**Data to process**:
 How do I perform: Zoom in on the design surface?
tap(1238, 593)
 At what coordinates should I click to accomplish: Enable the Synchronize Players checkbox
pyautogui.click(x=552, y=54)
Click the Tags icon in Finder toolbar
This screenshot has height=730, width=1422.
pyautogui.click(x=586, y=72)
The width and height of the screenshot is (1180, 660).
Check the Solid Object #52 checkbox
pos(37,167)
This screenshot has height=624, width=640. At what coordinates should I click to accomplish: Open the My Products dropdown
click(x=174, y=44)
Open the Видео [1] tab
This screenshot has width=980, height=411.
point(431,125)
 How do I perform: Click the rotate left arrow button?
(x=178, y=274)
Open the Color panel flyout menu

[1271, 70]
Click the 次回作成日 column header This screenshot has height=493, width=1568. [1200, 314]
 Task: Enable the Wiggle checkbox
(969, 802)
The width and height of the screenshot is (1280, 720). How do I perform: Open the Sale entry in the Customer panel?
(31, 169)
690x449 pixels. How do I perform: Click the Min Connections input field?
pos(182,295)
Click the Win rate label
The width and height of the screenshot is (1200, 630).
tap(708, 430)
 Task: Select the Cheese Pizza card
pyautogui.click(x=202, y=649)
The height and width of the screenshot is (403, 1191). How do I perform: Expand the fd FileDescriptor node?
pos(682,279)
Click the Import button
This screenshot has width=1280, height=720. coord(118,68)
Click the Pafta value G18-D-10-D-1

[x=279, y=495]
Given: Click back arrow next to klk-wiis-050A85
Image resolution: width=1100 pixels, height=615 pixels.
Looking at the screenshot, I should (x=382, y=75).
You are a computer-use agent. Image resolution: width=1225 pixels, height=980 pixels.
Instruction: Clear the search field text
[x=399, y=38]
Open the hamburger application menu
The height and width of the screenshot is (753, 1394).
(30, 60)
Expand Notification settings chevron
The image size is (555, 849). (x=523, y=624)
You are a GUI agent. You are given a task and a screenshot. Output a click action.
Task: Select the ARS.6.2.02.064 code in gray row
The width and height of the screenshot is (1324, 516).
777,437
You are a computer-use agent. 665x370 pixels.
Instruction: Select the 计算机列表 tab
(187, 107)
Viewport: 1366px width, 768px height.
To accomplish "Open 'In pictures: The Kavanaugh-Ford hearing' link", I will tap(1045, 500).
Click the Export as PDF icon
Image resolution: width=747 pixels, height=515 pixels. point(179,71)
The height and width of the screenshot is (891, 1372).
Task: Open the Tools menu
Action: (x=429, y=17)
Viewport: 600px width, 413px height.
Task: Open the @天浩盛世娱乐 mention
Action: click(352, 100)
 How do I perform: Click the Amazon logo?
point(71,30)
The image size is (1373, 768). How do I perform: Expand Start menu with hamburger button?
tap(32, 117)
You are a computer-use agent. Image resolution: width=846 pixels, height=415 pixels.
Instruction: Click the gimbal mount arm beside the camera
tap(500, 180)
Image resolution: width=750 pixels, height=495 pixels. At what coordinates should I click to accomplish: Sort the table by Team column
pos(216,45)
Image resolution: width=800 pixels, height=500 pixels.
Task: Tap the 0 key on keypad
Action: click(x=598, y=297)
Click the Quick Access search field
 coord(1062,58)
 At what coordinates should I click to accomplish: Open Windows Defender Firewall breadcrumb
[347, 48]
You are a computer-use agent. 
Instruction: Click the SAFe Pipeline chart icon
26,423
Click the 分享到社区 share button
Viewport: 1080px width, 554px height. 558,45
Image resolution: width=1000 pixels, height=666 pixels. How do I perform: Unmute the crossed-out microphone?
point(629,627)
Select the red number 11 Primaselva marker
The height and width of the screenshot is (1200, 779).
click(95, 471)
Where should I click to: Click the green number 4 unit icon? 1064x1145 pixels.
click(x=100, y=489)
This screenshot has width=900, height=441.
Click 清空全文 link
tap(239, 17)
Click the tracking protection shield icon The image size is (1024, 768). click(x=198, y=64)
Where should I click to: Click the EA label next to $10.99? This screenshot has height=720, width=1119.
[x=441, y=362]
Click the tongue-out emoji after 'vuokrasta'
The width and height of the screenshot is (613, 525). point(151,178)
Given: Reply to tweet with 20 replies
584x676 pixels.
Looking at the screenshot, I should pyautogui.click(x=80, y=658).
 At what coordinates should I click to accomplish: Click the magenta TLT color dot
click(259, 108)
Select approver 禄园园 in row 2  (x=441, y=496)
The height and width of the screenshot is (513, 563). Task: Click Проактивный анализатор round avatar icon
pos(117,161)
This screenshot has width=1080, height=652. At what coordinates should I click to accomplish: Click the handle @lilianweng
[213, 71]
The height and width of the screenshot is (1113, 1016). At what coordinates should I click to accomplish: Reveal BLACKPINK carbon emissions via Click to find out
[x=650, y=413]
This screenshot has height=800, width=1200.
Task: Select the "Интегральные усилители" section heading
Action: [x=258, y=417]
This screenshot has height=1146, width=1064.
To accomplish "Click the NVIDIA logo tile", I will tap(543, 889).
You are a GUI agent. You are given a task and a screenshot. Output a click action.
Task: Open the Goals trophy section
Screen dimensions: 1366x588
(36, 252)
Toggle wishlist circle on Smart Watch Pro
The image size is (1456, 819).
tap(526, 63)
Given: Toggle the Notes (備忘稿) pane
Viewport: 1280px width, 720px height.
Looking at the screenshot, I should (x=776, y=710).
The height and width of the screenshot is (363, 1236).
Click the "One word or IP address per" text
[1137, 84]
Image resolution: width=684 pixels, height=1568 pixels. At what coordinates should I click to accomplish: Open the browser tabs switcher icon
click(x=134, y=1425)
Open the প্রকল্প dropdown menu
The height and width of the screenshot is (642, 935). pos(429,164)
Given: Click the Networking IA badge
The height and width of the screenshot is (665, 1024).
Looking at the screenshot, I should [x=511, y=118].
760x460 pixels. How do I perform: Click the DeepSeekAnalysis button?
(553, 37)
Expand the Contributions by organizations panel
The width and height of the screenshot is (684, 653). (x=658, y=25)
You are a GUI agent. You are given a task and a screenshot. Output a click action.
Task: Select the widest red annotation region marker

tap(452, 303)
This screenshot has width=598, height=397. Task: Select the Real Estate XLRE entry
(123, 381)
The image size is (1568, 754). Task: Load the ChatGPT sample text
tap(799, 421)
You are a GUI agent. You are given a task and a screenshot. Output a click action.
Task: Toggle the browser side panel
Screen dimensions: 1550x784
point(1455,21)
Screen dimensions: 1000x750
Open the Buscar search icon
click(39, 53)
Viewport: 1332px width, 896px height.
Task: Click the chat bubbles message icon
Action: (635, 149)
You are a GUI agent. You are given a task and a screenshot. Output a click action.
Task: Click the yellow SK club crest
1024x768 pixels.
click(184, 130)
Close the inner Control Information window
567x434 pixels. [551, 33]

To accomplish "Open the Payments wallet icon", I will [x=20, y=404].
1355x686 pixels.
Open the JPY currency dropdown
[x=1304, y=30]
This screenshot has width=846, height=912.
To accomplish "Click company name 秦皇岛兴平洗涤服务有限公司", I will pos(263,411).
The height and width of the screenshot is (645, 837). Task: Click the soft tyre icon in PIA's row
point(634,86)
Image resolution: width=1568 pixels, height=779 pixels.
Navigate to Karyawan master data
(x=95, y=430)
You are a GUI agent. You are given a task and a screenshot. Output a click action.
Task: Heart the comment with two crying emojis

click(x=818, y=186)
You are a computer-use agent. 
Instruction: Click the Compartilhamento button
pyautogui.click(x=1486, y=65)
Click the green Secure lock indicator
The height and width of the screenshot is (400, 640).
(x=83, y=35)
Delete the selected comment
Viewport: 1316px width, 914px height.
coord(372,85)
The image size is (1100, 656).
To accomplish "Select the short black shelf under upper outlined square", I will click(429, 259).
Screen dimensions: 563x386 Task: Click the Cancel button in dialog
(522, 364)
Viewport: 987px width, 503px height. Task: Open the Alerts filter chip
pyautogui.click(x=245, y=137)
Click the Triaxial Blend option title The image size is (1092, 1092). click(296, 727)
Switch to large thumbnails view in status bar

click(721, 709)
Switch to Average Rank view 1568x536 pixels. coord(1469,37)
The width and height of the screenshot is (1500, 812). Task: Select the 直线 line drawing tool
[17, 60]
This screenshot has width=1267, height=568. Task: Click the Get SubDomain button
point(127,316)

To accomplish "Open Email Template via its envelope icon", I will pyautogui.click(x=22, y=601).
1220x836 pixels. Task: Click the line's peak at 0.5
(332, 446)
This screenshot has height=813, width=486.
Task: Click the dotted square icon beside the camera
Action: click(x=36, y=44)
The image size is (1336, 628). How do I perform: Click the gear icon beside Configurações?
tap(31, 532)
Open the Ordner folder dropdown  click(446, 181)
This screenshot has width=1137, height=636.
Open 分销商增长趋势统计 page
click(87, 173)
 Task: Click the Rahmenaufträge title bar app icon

**Work required**:
Among the records, find every line with the word "computer" and copy it.

**Task response**:
You are a computer-use agent. Image resolution: width=1225 pixels, height=980 pixels.
You are a computer-use agent. 665x370 pixels.
You are a computer-use agent. Image resolution: width=846 pixels, height=415 pixels.
You are a computer-use agent. 
You are a computer-use agent. 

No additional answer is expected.